When I was about 40, I began to feel tired, lethargic and had low libido. I went to the doctor but as the GP didn’t know the cause of my problems, I stopped attending the surgery.  

As the years went by, things got worse. I was getting headaches, loss of concentration and poor memory. This made it very difficult to do my job and it was very stressful. Every night I went to bed exhausted and woke up just as tired after 8 hours sleep.

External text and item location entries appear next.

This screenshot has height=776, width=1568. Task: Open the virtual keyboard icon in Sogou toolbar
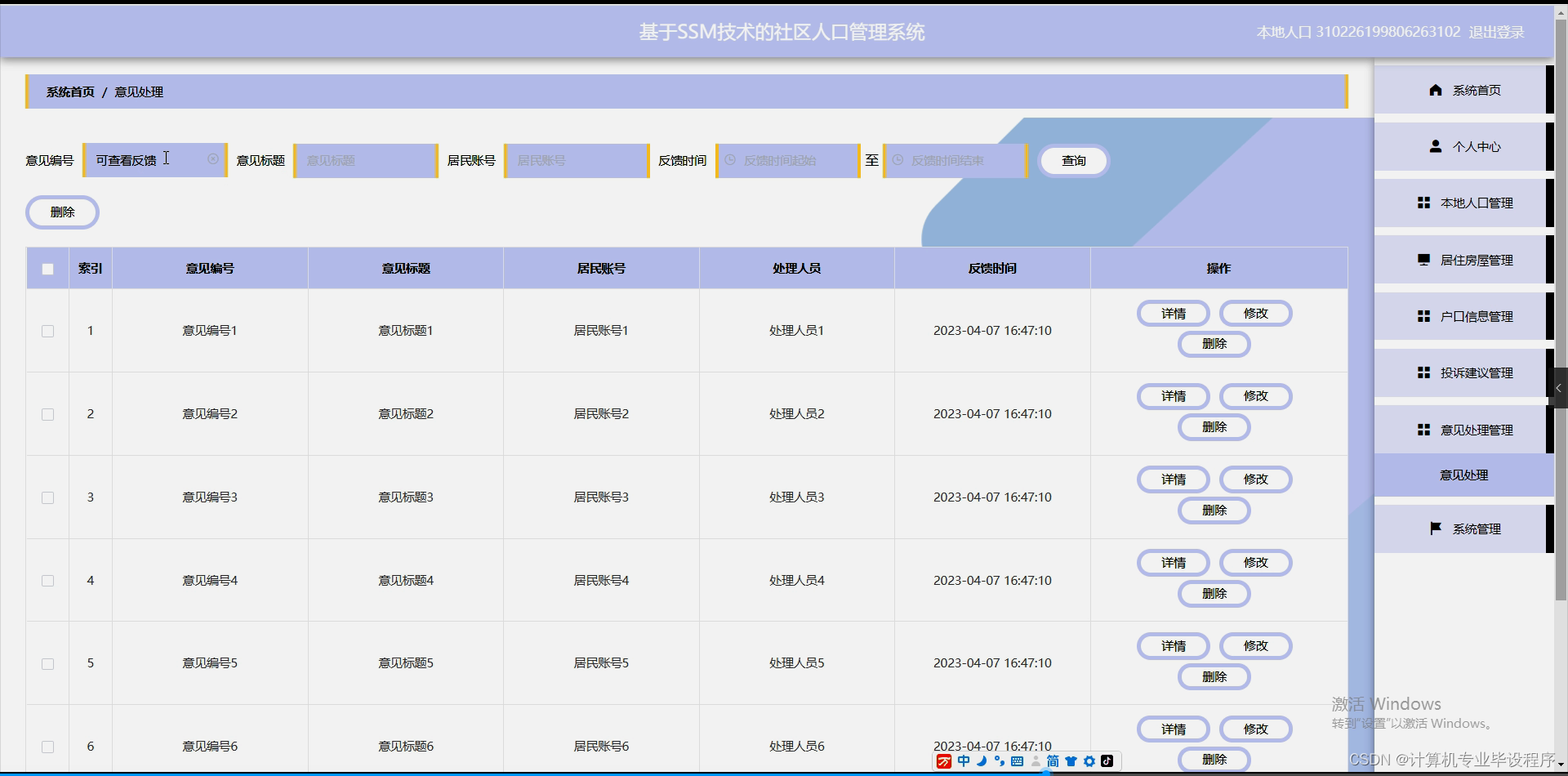1017,761
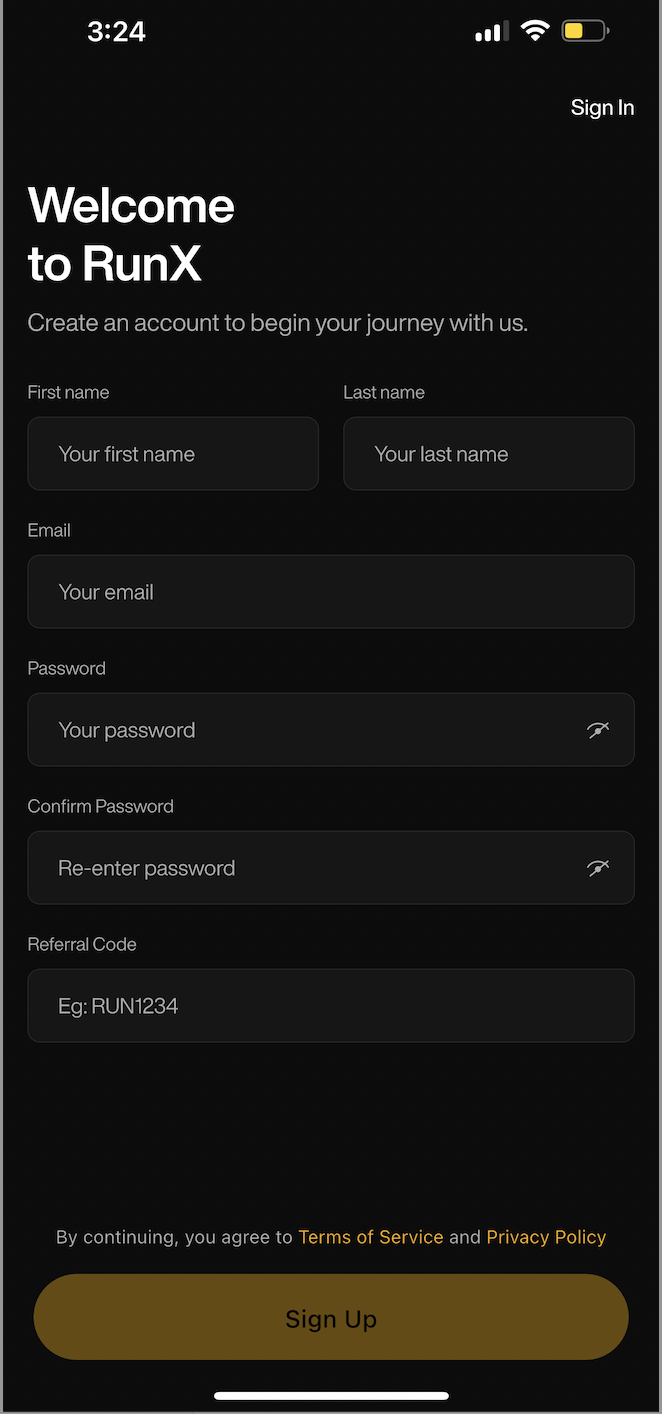
Task: Open the Privacy Policy link
Action: tap(546, 1237)
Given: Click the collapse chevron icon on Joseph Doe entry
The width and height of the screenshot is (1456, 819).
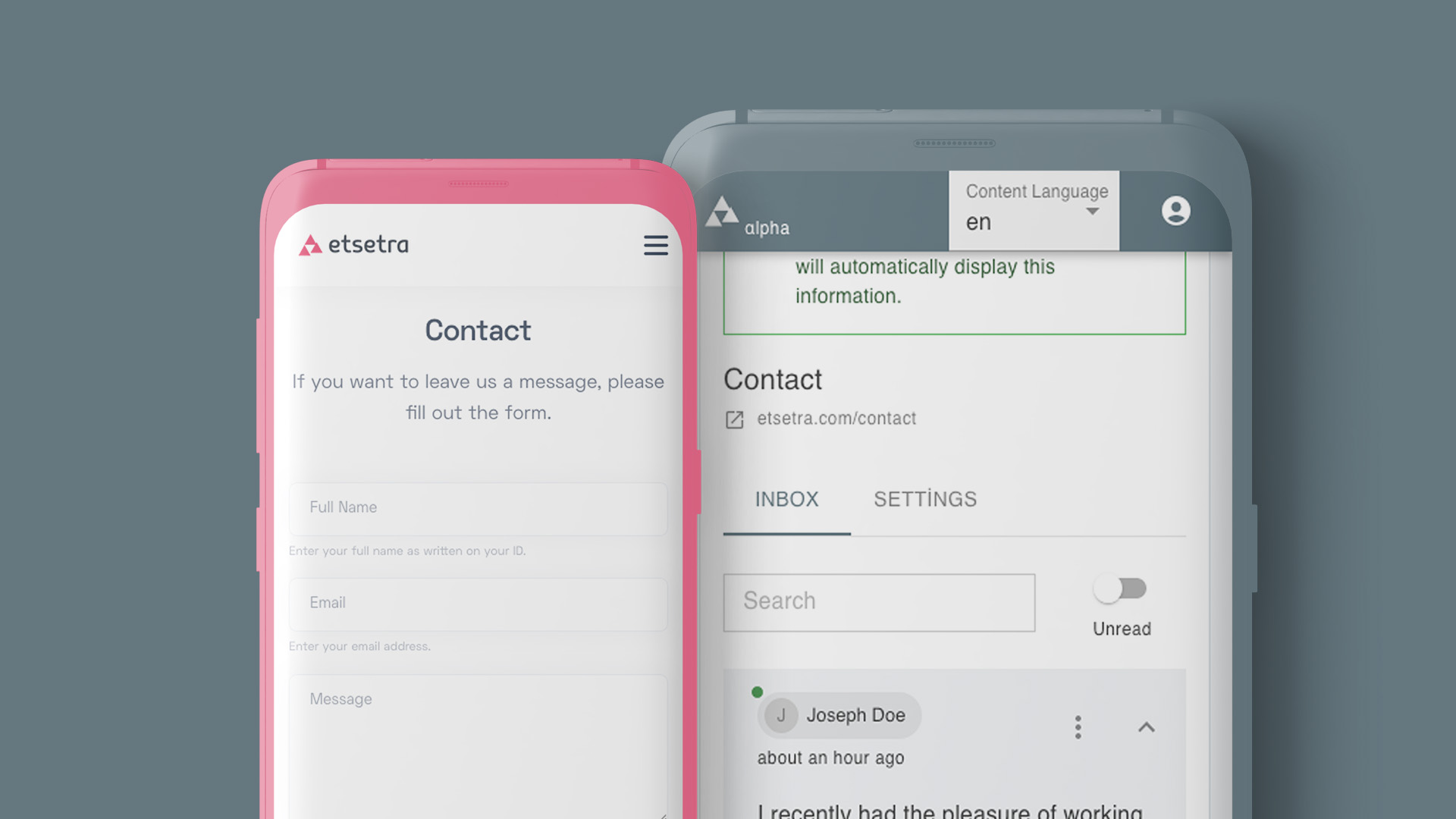Looking at the screenshot, I should 1147,727.
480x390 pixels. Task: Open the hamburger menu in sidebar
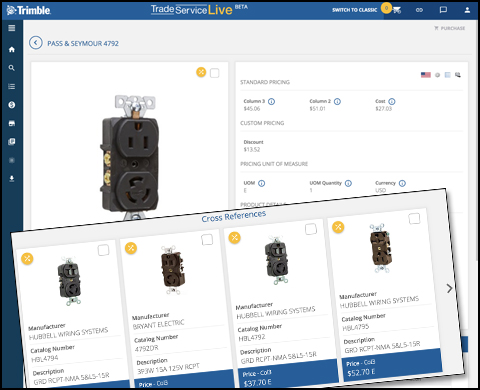12,28
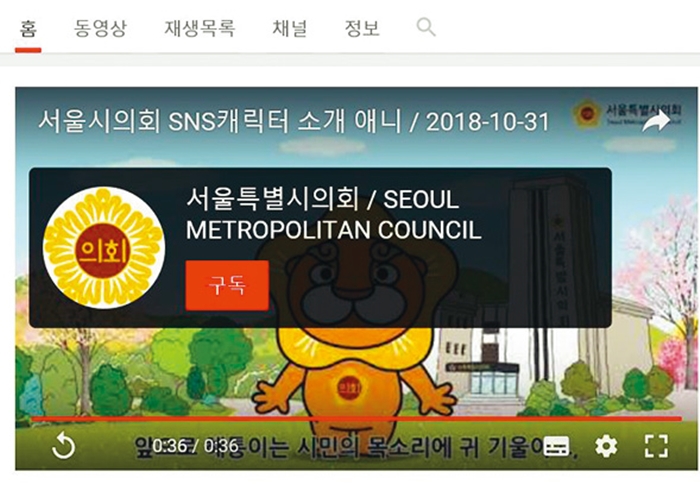
Task: Open video settings gear icon
Action: point(606,446)
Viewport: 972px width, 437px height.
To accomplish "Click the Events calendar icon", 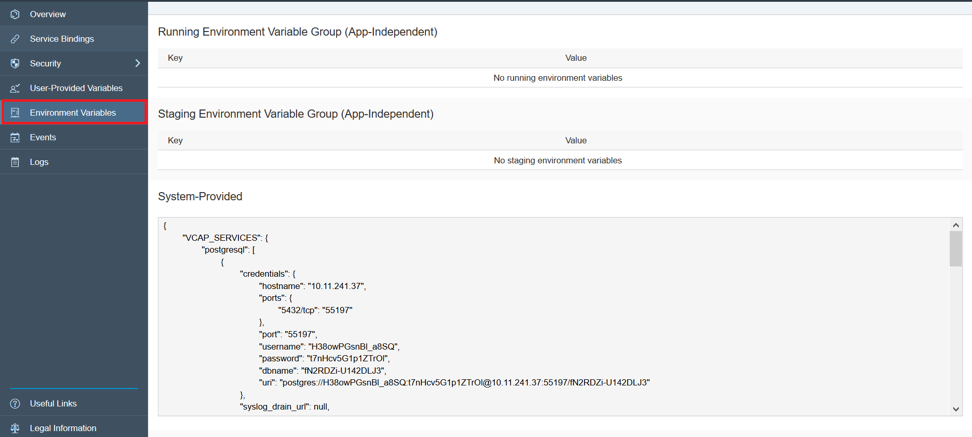I will point(15,137).
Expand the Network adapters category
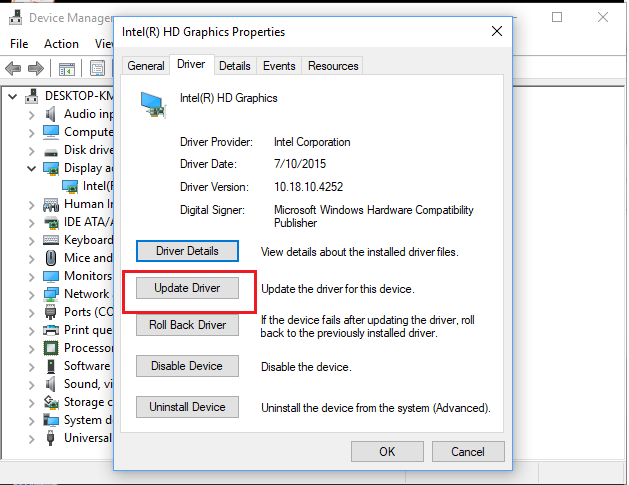This screenshot has height=485, width=629. (32, 294)
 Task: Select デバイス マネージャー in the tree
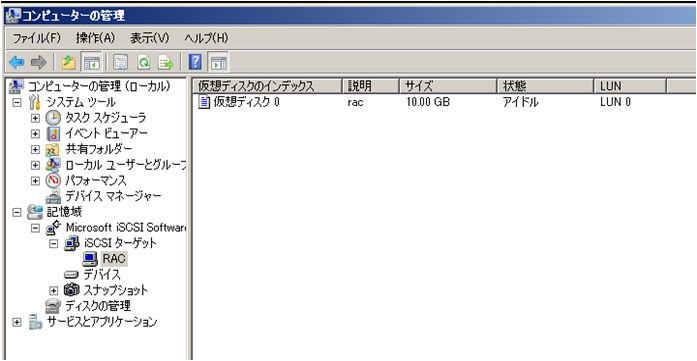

Something had to be done about this and I went back again to the GP. I insisted that he did a ‘Wellman” full medical examination. One of the blood tests was Serum Ferritin. My level was 2580ng where it should have been under 300ng. The Transferrin Saturation was 98% instead of 45-50%.  I was referred to a gastroenterologist who organised a genetic test, the results of which confirmed a diagnosis of haemochromatosis. I commenced weekly venesections for nine months until my level was normal. This was a slow process as it was often difficult to get blood from my veins.

I was 57 when I was diagnosed in 2007. I am now 68 and my life has greatly improved. I no longer have headaches or dizziness.

My wife is a carrier for Haemochromatosis which means that she has one mutated gene. We have 3 children, one son doesn’t have Haemochromatosis, our daughter is a carrier, our other son was diagnosed when he was 23. He has twice yearly phlebotomy but because he was diagnosed early he has none of the symptoms that I had. This is why I strongly believe that early diagnosis is so important.